Lundi 25 mai, le gouvernement islandais a soumis une proposition au Parlement pour autoriser le lancement des négociations d’adhésion à l’Union européenne. Les analystes estiment que ces discussions pourraient être bouclées en 12 mois.
Les premiers débats sur la proposition du gouvernement pourrait avoir lieu dans le courant de la semaine, a confié à l’agence Reuters un porte-parole du premier ministre islandais. Si la majorité la soutient, l’Islande pourrait poser sa candidature à l’UE dès début juillet, a ajouté le porte-parole.
La proposition soumise au Parlement lundi 25 mai appelle non seulement au démarrage des pourparlers avec l’UE, mais aussi à un éventuel référendum national sur le traité d’adhésion.
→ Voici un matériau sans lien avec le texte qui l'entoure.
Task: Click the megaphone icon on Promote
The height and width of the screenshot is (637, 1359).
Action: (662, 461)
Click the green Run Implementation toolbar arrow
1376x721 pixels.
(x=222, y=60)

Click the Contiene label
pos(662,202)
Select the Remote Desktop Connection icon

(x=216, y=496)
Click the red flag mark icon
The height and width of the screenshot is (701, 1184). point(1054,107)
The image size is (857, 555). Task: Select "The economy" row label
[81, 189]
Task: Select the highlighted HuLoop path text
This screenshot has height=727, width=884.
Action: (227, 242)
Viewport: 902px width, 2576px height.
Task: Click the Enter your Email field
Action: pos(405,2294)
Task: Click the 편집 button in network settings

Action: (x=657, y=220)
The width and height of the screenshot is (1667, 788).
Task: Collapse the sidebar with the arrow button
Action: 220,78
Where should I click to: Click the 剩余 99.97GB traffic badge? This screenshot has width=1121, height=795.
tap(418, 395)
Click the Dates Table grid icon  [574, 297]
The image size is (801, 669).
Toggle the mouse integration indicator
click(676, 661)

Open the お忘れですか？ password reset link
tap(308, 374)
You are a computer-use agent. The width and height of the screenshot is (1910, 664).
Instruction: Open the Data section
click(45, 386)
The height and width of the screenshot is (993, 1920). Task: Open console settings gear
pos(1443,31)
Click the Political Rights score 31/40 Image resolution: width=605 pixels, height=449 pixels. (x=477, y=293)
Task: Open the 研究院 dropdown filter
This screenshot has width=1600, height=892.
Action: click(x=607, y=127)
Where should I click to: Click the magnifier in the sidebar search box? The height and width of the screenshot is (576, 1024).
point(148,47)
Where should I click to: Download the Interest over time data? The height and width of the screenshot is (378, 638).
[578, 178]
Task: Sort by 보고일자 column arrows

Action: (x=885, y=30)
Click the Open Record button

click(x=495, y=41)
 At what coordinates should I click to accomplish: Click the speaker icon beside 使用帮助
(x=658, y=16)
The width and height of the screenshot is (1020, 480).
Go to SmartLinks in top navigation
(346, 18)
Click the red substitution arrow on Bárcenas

Le premier ministre islandais, Johanna Sigurdardottir, a expliqué devant le Parlement que l’Islande subissait encore les retombées de la crise qui a dévasté l’île l’an dernier, un effondrement qui a amené de nombreux Islandais à envisager une adhésion à l’Union européenne.
Mme Sigurdardottir a déclaré que l’Islande devait lutter contre un déficit public de 170 milliards de couronnes islandaises (1,34 milliards de dollars) programmé jusqu’en 2013. Même une relance de l’économie, attendue pour la fin 2009, ne réduirait le déficit que de 70 milliards de couronnes.
Seuls des choix par défaut s’offrent au pays, a constaté le premier ministre. « Ce sont sans aucun doute les plus difficiles que j’aurai eu à faire dans ma carrière politique », a-t-elle déclaré.
Responsable politique dont la popularité est en partie fondée sur sa réputation de leader politique de coeur, Mme Sigurdardottir doit maintenant préparer les Islandais à de sévères restrictions budgétaires nécessaires pour remettre de l’ordre dans les comptes du pays.
Les avertissements économiques interviennent alors que les socio-démocrates de Sigurdardottir souhaitent persuader les Verts, membres de la coalition, d’apporter leur soutien au plan européen – ou du moins de ne pas se mettre en travers du chemin.
Débâcle économique
Le soutien aux négociations d’adhésion à l’UE, et à l’adoption de la monnaie unique, est apparu à la suite de la débâcle économique que connaît le pays depuis l’effondrement de ses banques massivement endettées.
Le ministre des Finances et chef des Verts, Steingrimur Sigfusson, a déclaré qu’il ne s’opposerait pas à la proposition. Les médias islandais ont estimé que près de la moitié des députés verts pourrait voter en faveur de la proposition.
Le processus d’adhésion pourrait prendre des années. Certains officiels expliquent cependant qu’il pourrait être achevé en 12 mois, l’Islande étant déjà membre de l’Espace économique européen.
Cependant, le commissaire à l’Elargissement, Olli Rehn a déclaré sur les ondes de Bloomberg que l’Islande ne pourrait « doubler » la Croatie, pressentie pour devenir le prochain pays à rejoindre les 27.
Une fois que l’UE aura donné son feu vert, l’Islande devrait organiser un référendum sur la question de l’adhésion. Des sondages montrent que la population islandaise se partage de manière égale entre partisans et détracteurs de l’adhésion.
Les pro-européens estiment que l’adhésion encouragera la stabilité économique du pays et rassurera les investisseurs étrangers. Mais l’influent lobby de la pêche exprime des réserves. L’adhésion obligera l’Islande à se conformer à la politique de la pêche de l’UE et à céder le contrôle des eaux riches en morues, haddocks, harengs et autres prises lucratives.
Des officiels islandais ont déclaré qu’ils chercheraient à infléchir la position de Bruxelles pour leurs pêcheurs, invoquant le fait que les eaux territoriales islandaises ne bordent celles d’aucun des autres pays de l’UE.
EurActiv.com avec Reuters. Traduit de l’anglais par EurActiv.com
CONTEXTE:
L’Islande a été durement frappée par la récession économique. Avant leur effondrement, les actifs du secteur bancaire islandais ont augmenté à hauteur d’environ 96 % du PIB en 2000, et jusqu’à 800 % à la fin de l'année 2006. Ils valaient près de 10 fois le PIB du pays à la veille de la crise.
A la fin de l’année 2008 le pays a reçu 10 milliards de dollars de la part du Fonds monétaire international.
Après la banqueroute du pays, le gouvernement islandais de centre-droit s’est effondré en janvier. Le pays est depuis gouverné par une coalition de centre-gauche menée par le premier ministre d’intérim, Johanna Sigurdardottir.